O que mais se acentua atento o disposto no artigo 370.º, n.º 1, do CPC, ao determinar que a decisão que decrete a inversão do contencioso só é recorrível em conjunto com o recurso da decisão sobre a providência requerida, bem como a possibilidade que é conferida no n.º 2, do artigo 372.º, do CPC, ao requerido, quanto à impugnação da decisão de inversão do contencioso.

Transitada a decisão que decretou a providência, sem que nela se tenha apreciado e decretado a inversão do contencioso, estava esgotado o poder jurisdicional do juiz que a proferiu, cf. artigo 613.º, CPC, nomeadamente, estava-lhe vedada a possibilidade de apreciar, posteriormente, o pedido de inversão do contencioso, pelo que não pode subsistir a decisão recorrida.

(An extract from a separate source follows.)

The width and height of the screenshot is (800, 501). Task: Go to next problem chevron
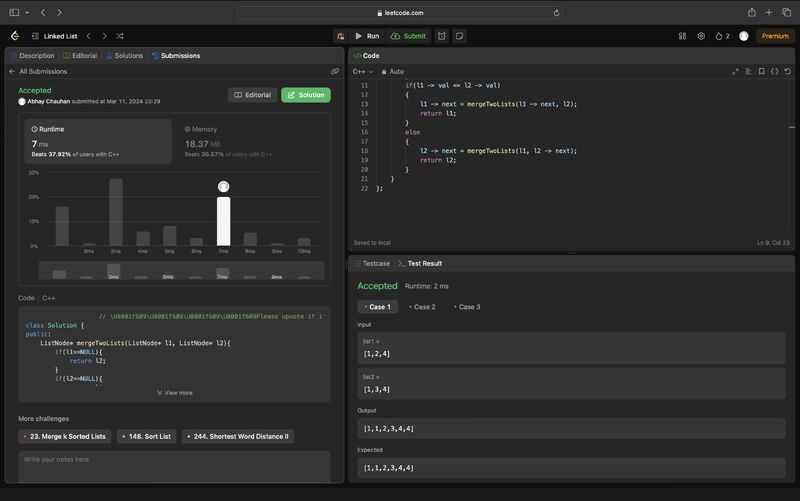click(104, 36)
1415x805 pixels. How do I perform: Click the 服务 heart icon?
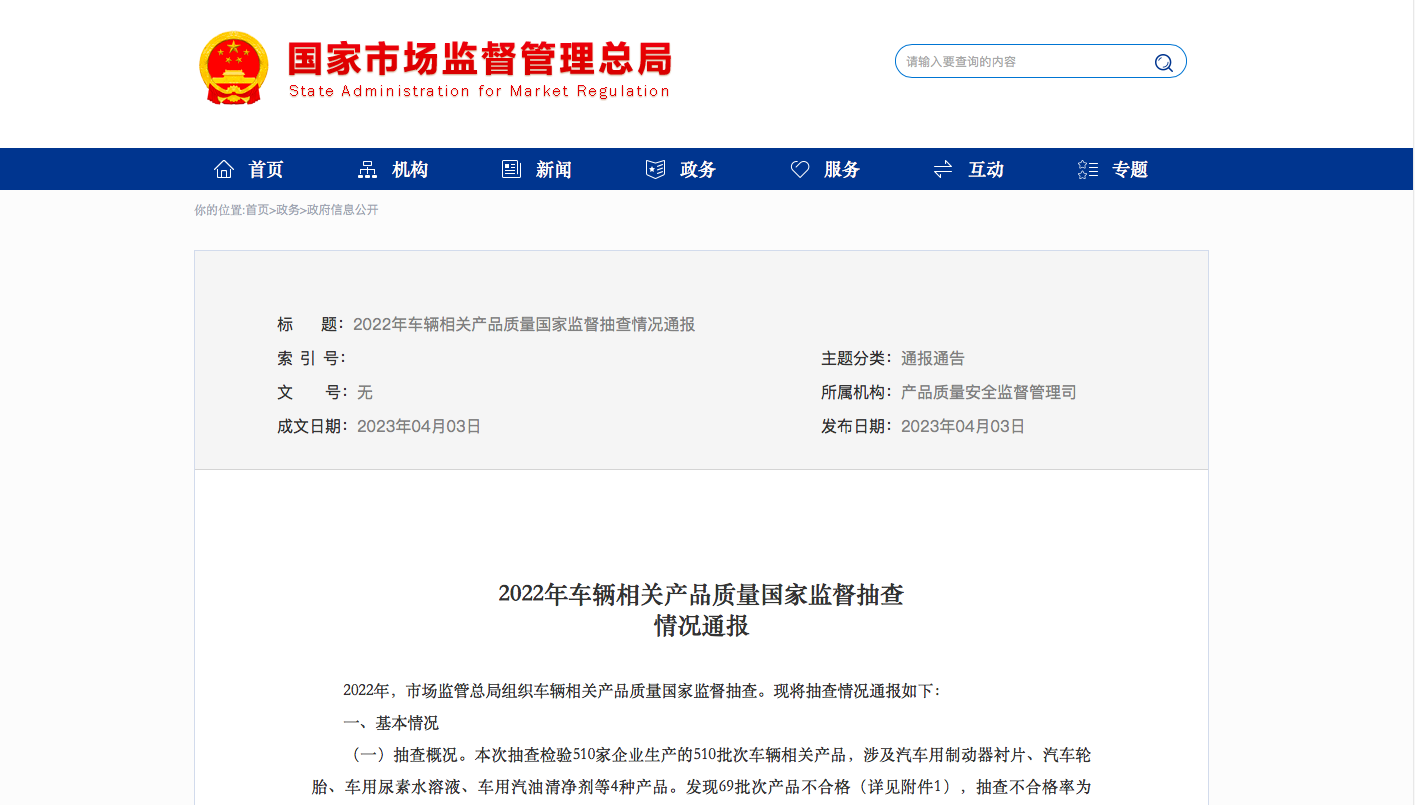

A nível jurisprudencial, neste sentido, podem ver-se os Acórdãos da Relação de Guimarães, de 14 de Abril de 2016, Processo n.º 436/15.2T8EPS-A.G1 e de 25 de Outubro de 2018, Processo n.º 3554/18.1T8BRG.G1 e da Relação do Porto, de 07 de Março de 2024, Processo n.º 13518/23.8T8PRT.P1, disponíveis no respectivo sítio do Itij.

Por ser questão que extravasa o âmbito da decisão recorrida e, por isso, questão nova, de que não nos incumbe apreciar, pois que os recursos se destinam apenas a reapreciar concretas questões de direito e/ou de facto já apreciadas na decisão recorrida, não se conhece do pedido de caducidade da providência decretada.

Pelo que, não pode subsistir a decisão recorrida e, consequentemente, procede o recurso."